PDF file of Coogan article
http://boston.indymedia.org/usermedia/application/4/coogan.pdf
from the strange aticle on e-voting from eoghan willians in the sunday indo
citizens from other eu countries do not have the right to vote in the referendum but are eligble to vote in teh local nad european elections and non-eu nationals have only the right to vote in local elections
well makes sense but complicated
yeah, I agree.
There was some senator on the floor raising doubts if the Electronic Voting plans took all this into consideration. I do not know the answer, and I wonder if the government does either.
There will have to be one electronic ballot for Irish citizens, one electronic ballot for EU Citizens, and one electronic ballot for non-EU residents (is there another category?).
Looking at the official Electronic Voting website http://www.electronicvoting.ie I couldn't find any reference to this complication - I might need to read more though.
So, I think the question is, not only will the government have an answer for Benedicta Attoh's immigrant voters by the time the election happens, but also will the electronic voting machines be ready and include that answer.
Election is two months away - can the government solve this problem efficiently and on time?
Despite having a budget of millions and fancy offices. Why? Because dissent is not tolerated any longer by 'official' Ireland. Look at Cu Cullens Activities With Regard to Planning.
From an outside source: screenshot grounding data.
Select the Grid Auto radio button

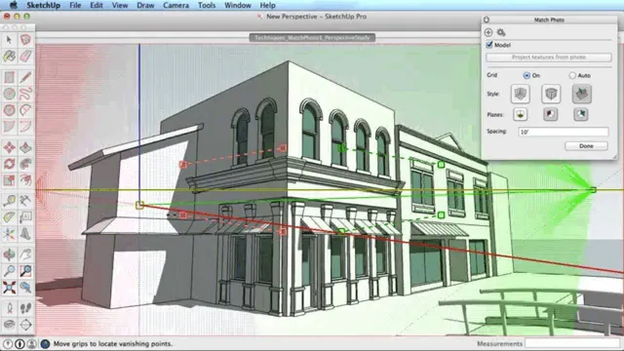[572, 75]

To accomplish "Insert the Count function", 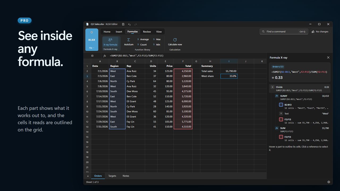I will pos(142,45).
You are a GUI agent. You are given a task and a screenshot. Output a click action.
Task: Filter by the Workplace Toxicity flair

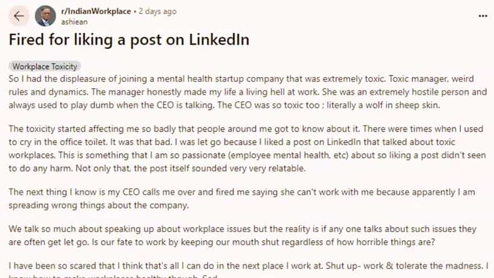tap(45, 66)
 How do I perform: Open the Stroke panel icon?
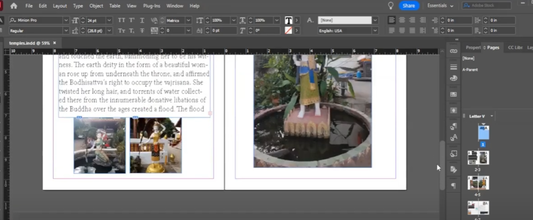coord(453,67)
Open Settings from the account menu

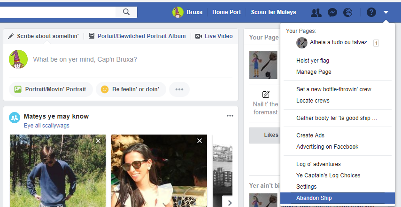point(306,187)
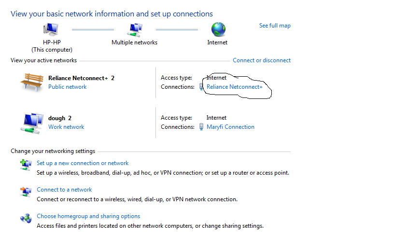
Task: Select Set up a new connection or network
Action: pyautogui.click(x=83, y=163)

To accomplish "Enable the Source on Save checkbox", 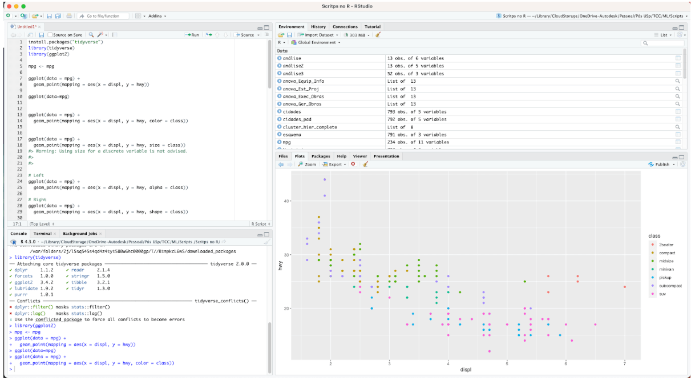I will pyautogui.click(x=51, y=34).
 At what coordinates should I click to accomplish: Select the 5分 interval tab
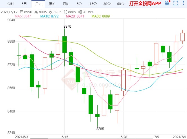pos(79,4)
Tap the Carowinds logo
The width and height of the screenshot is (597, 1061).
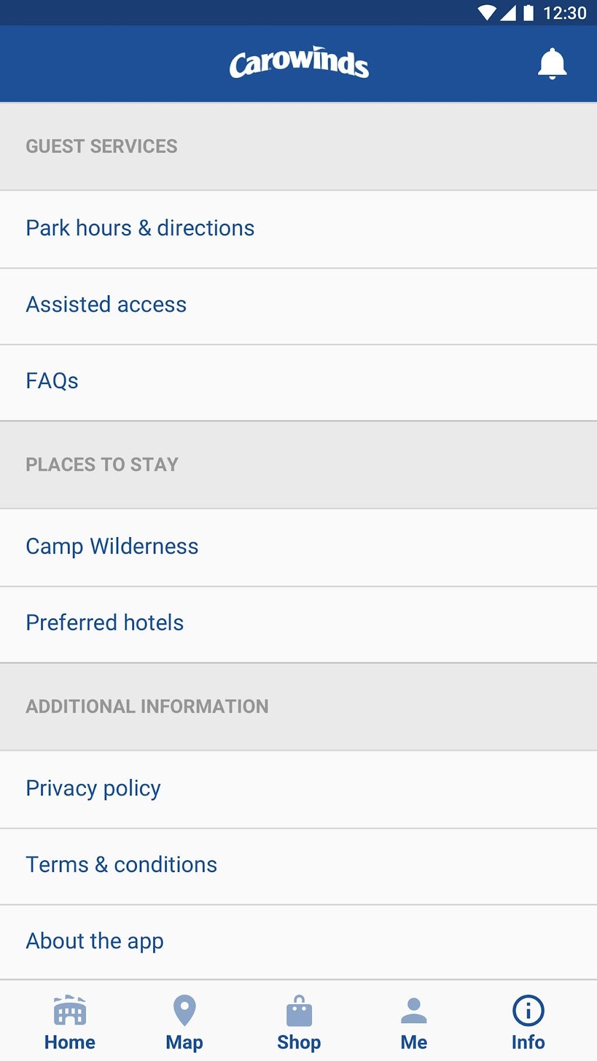click(x=299, y=63)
Look at the Grey Bloc being told to shut up in the tribunal with their laughter that echoes in homes across the land. Look at the unprecedented Mayday Scaremongering. Look at the Govt sop to (blatantly unpolled and unmeasured) Anti - War Feeling in the week of Fallujah - giving meekly out a long time after the fact about a Pirate Flag on a US Warplane at Baldonnel. Look at the IT who now even screen their letters pages to fit in with a PD type agenda.
"''Back home in Nigeria I was involved in politics"
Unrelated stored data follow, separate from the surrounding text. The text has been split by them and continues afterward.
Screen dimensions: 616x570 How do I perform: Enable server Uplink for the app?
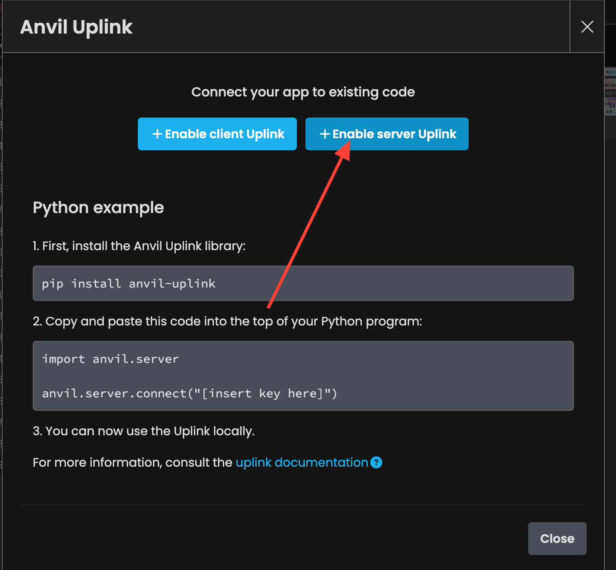point(386,134)
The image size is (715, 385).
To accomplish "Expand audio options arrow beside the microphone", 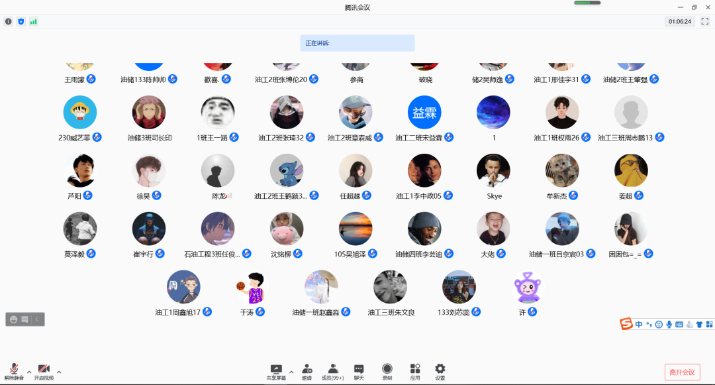I will (x=28, y=372).
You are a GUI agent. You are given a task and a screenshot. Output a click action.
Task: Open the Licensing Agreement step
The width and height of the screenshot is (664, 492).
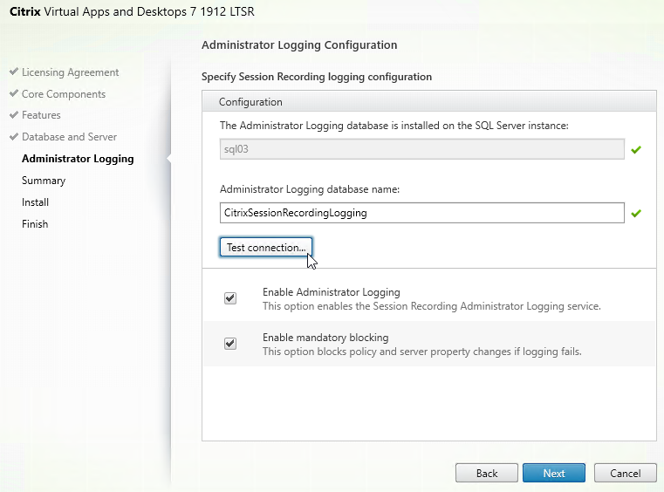(70, 72)

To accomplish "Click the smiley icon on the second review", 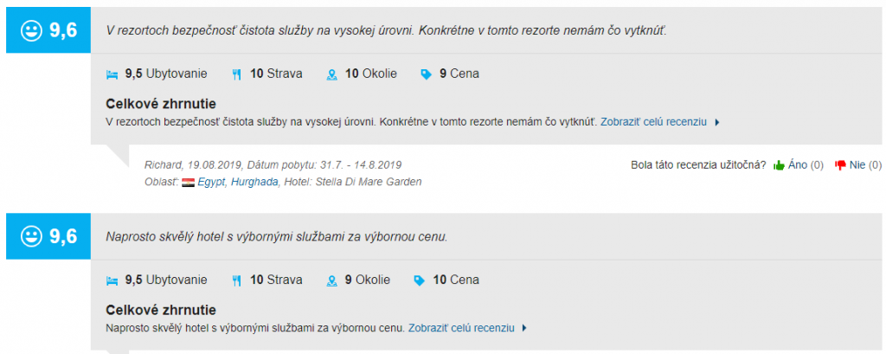I will pyautogui.click(x=31, y=236).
What party was she involved in? If it was one of the rotten ganster parties that ally with Obasanjo I don't think people should vote for her.
Local Elections -
All registered residents.
Euro Elections -
All residents who are Irish or British citizens or are EU citizens who have proved themselves not to be registered in another country.
Dail elections -
Only residents who are Irish or British citizens.
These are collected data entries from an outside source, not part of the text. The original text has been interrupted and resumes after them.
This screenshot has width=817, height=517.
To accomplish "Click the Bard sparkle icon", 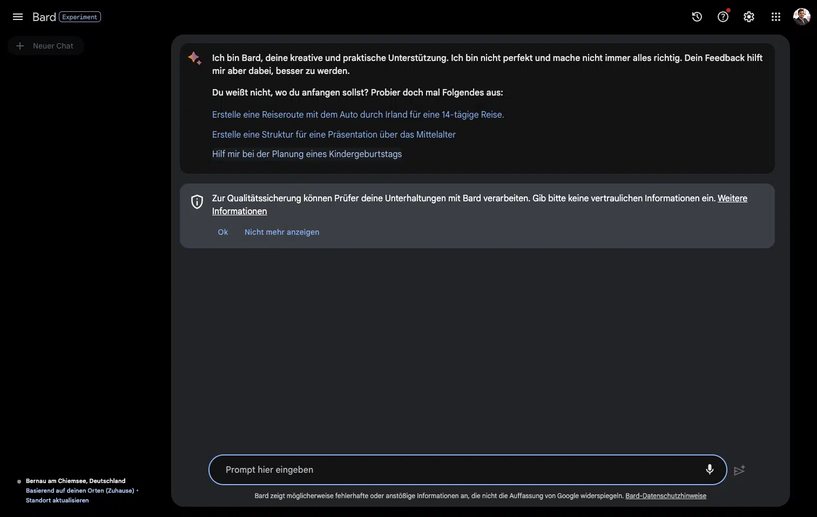I will click(194, 58).
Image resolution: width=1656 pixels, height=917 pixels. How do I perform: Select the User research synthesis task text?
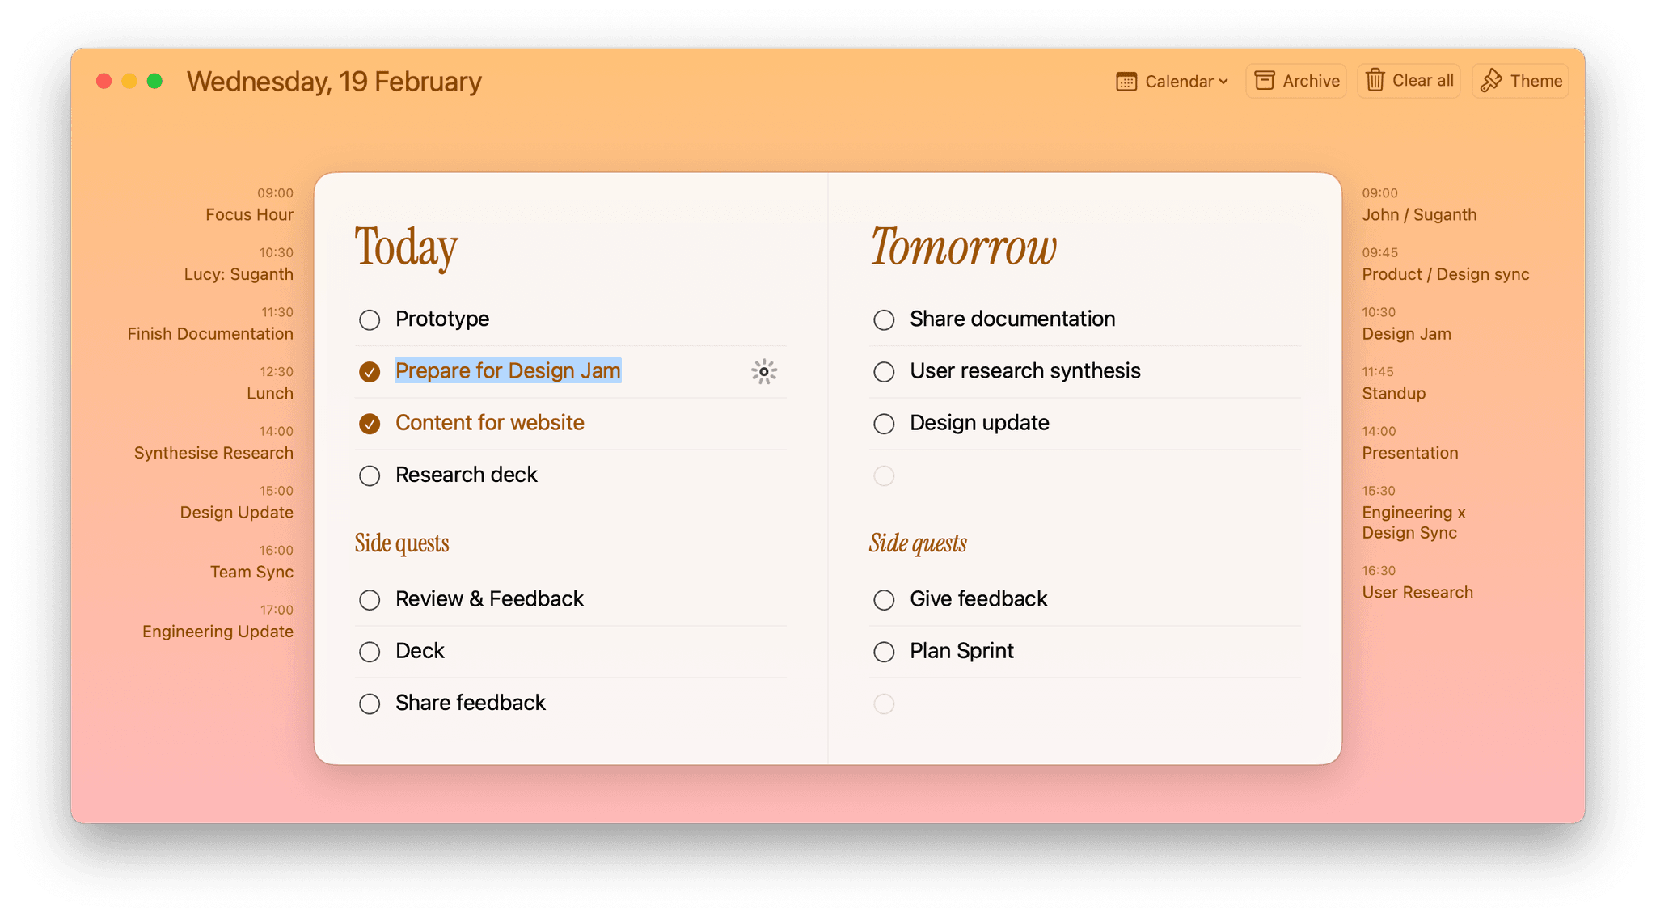[x=1024, y=370]
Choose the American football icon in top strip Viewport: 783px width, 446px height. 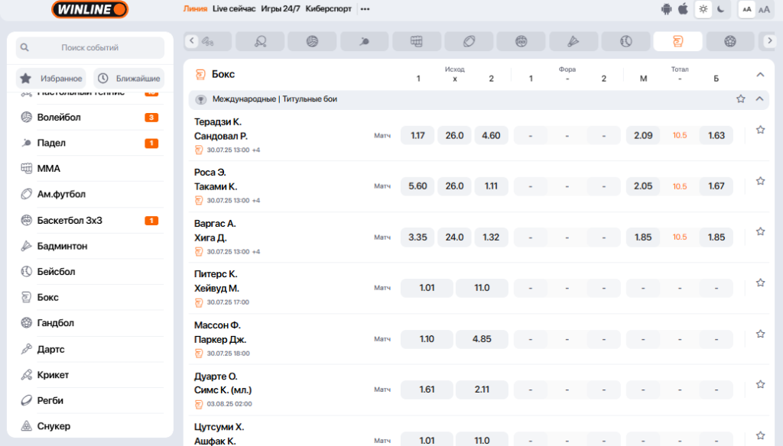pos(469,41)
Constitutional Referenda & Presidential elections -
Only residents who are Irish citizens.
All of course have to be over 18 and on the electoral register.
As there will be local, euro elctions as well as a referendum ther will be 3 types of voter. Those voting in one, two and three polls. Withe the electronic voting all the ballots will be in front of all voters. This presents difficulties for the polling staff, particularly those next to the machine, who will have to make sure that certain ballots are deactivated for certain voters. Previously the polling staff simply didn't hand out all the ballot papers.
was in the indo on weds
Red tape over ID robs immigrants of right to vote
http://www.unison.ie/irish_independent/stories.php3?ca=9&si=1163058&issue_id=10719
Sinn Féin Representative for Dublin South East, Daithí Doolan, speaking today in Dublin, called on Gardaí to co-operate fully with people registering to vote in the forthcoming elections. Mr. Doolan said, "current legislation requires people who are applying to be included on the register of electors for June to have their forms filled out in the presence of a Garda and signed by the Garda. While encouraging constituents to register to do so I have been alarmed by the fact that Gardaí are totally unaware of their obligations under this legislation. I have spoken to one Garda station here in Dublin's inner city and was concerned when Gardaí informed me that they were unaware of their role."
there was an artilce in the indo i think saying that prisoners haven't been giving the facilities to vote either even though they are entitled to , and of course the department are looking into it....... they'll be in a hurry who else is cut out?